02/04/2024 Martes de la Octava de Pascua (Jn 20, 11-18)

Estaba María junto al sepulcro, fuera, llorando.

La muerte de Jesús en la cruz fue un golpe tremendo para todos los discípulos; sus sueños saltaron por los aires. Pero no solo eso; llegaron a temer que las autoridades judías viniesen a por ellos. Así que se encerraron en el cenáculo. Pero no todos. María Magdalena, para quien nada, ni siquiera su propia vida, tenía sentido sin Jesús, se había acercado al sepulcro en la mañana del domingo, cuando todavía estaba oscuro.

María quiere mucho a Jesús, pero le busca donde no está: entre los muertos. En el corazón hay mucho calor, pero falta la luz: todavía estaba oscuro. Ni siquiera los dos ángeles consiguen hacerle recordar lo dicho por Jesús sobre su resurrección. María quiere mucho a Jesús, pero cuando lo tiene delante no le reconoce; necesita oírle pronunciando su nombre. Y cuando oye su nombre, ella se vuelve. Es necesario volverse: para no dejarnos atrapar por nuestras miserias, para poner los ojos solo en Él.

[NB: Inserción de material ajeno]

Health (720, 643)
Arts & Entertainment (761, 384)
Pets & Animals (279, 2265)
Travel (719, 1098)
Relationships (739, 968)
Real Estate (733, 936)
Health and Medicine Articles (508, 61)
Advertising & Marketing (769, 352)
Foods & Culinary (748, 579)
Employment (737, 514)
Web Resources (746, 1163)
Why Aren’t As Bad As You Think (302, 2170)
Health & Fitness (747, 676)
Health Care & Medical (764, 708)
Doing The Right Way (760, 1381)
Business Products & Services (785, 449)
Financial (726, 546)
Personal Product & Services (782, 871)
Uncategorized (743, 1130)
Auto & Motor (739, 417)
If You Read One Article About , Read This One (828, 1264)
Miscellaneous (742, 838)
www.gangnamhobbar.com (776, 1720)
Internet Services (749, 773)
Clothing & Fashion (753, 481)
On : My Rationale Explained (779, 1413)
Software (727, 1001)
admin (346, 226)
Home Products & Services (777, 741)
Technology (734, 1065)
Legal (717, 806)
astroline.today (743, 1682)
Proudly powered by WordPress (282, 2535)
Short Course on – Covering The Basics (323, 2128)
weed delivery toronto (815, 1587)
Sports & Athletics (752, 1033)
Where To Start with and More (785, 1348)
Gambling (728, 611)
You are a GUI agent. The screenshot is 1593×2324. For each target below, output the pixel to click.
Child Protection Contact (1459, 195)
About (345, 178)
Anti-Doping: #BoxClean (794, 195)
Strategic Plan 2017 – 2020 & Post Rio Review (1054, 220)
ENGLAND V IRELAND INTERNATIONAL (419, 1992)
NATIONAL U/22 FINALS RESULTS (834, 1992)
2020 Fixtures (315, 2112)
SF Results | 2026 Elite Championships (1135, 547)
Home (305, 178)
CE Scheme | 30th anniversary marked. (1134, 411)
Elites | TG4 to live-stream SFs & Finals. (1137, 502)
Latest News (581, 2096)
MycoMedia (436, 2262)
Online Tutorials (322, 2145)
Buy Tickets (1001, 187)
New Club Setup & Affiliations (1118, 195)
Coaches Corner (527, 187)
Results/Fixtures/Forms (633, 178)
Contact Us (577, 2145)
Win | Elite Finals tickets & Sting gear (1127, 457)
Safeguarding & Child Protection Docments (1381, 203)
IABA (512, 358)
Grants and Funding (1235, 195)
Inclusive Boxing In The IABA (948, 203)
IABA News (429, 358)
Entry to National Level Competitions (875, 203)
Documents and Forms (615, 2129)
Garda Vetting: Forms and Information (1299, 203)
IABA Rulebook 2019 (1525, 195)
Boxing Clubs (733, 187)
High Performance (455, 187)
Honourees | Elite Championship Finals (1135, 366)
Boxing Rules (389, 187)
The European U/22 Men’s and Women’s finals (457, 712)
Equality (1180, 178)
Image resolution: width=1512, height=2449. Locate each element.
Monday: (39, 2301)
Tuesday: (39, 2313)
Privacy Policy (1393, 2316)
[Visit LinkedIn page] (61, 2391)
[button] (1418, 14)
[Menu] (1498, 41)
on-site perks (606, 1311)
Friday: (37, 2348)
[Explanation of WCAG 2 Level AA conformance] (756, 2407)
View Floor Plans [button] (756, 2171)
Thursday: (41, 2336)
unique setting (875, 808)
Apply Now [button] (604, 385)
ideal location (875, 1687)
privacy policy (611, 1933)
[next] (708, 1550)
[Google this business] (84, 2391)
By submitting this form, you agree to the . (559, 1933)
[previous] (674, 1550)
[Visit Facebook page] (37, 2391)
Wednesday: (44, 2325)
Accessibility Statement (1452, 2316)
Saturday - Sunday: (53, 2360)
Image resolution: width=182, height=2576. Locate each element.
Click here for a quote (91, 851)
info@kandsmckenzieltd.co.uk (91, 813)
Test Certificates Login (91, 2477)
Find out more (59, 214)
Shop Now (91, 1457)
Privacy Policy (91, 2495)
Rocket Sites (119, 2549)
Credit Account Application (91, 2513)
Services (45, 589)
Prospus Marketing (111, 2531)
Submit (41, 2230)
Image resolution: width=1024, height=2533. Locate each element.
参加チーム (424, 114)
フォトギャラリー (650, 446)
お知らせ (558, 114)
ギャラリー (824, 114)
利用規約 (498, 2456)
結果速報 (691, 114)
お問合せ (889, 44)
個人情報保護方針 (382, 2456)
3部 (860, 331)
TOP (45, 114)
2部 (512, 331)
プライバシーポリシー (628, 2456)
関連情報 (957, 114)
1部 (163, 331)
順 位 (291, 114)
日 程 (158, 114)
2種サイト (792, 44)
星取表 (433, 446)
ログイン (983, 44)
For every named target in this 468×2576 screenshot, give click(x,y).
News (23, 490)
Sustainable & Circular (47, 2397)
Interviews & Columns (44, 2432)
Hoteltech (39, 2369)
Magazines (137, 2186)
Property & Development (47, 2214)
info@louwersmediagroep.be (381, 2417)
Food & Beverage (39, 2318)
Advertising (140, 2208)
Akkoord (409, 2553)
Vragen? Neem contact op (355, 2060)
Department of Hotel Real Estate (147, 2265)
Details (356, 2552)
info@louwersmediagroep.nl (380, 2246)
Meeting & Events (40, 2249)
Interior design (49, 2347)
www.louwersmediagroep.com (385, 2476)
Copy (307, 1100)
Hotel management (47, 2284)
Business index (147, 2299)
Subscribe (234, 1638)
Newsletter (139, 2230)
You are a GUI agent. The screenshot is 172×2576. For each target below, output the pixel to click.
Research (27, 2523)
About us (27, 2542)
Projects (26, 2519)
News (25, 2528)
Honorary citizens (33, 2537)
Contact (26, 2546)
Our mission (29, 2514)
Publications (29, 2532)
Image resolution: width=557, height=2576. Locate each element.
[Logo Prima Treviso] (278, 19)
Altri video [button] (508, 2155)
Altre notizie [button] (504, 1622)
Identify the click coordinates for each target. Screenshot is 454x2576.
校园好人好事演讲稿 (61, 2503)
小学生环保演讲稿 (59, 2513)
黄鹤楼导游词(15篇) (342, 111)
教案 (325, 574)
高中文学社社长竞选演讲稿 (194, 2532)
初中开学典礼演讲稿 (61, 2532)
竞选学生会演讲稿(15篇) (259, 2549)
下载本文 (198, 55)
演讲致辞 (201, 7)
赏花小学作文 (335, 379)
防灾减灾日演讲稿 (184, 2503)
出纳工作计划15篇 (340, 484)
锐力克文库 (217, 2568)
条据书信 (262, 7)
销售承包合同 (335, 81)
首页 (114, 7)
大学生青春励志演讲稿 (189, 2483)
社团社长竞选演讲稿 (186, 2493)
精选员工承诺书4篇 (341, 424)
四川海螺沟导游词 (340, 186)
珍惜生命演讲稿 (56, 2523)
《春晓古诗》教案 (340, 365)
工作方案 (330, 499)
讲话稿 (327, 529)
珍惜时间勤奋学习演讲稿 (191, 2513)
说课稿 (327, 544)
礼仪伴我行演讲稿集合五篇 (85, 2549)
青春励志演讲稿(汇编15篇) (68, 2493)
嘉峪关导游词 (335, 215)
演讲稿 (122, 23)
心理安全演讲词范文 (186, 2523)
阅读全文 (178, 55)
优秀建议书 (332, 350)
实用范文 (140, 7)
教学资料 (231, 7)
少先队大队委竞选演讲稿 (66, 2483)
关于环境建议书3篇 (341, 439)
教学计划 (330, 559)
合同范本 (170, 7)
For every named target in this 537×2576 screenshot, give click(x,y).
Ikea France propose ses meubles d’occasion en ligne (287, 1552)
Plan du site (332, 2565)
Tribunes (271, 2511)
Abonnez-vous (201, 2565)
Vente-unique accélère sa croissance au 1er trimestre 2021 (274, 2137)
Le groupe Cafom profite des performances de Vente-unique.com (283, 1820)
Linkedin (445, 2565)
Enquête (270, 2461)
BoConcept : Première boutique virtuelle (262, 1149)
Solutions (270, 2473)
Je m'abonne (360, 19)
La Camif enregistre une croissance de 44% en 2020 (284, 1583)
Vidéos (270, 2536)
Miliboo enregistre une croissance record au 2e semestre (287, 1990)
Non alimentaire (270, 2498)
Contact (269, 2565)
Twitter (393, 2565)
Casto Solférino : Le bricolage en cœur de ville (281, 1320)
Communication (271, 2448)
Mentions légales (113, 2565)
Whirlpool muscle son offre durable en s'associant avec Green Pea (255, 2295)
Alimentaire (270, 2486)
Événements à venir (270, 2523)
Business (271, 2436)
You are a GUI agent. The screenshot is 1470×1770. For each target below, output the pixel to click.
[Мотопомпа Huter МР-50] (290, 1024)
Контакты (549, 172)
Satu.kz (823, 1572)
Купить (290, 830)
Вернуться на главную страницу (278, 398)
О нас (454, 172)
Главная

María es un buen retrato de todos los que buscamos al Señor. La búsqueda comienza cuando todavía está oscuro; cuando brilla poco la luz de la fe. Aspiramos a verlo, a tocarlo, a sentirlo. Pero cuando lo tenemos a nuestro alcance nos dice: Deja de tocarme…; vete a mis hermanos y diles: Subo a mi Padre y vuestro Padre, a mi dios y vuestro Dios. Comienza la nueva relación. La relación en fe pura y desnuda. La relación que se centrará más en los prójimos que en Él. La relación en la que importa poco lo que sintamos, e importa mucho emprender la misión que Él nos confía. Porque, si creyentes de verdad, tenemos que narrar en primera persona nuestro encuentro con el Señor.